(Source data)
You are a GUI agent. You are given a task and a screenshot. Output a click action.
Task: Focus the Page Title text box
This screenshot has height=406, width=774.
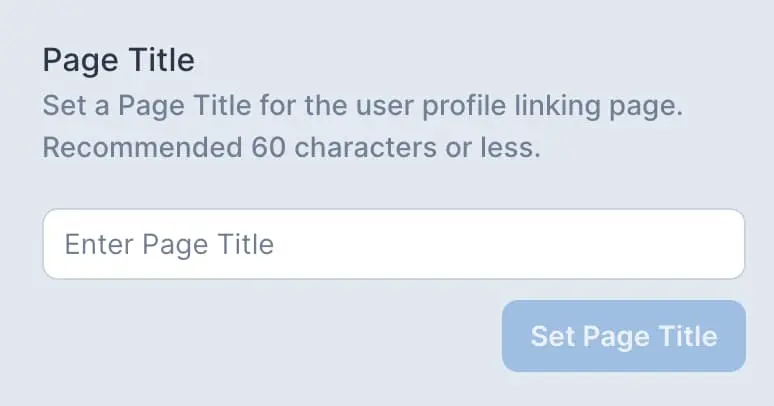click(x=393, y=244)
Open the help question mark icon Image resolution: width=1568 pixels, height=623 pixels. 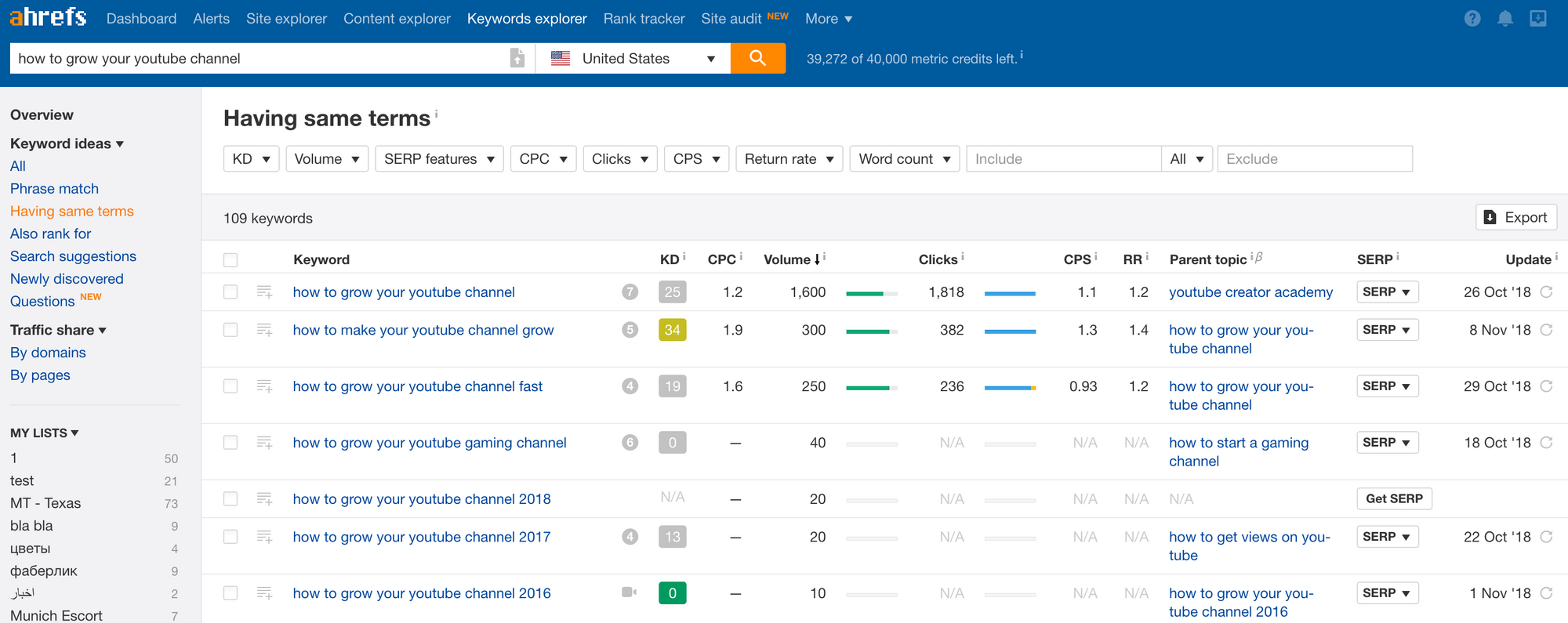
(End Source data)
▸ **Exercise**
In the copy, include every line of the entries above exactly and none of the pictures.

▸ **Written response**
You are a GUI agent. You are given a task and a screenshot. Output a click action.
Task: Focus the Page Title text box
This screenshot has height=406, width=774.
click(x=393, y=244)
Open the help question mark icon Image resolution: width=1568 pixels, height=623 pixels. 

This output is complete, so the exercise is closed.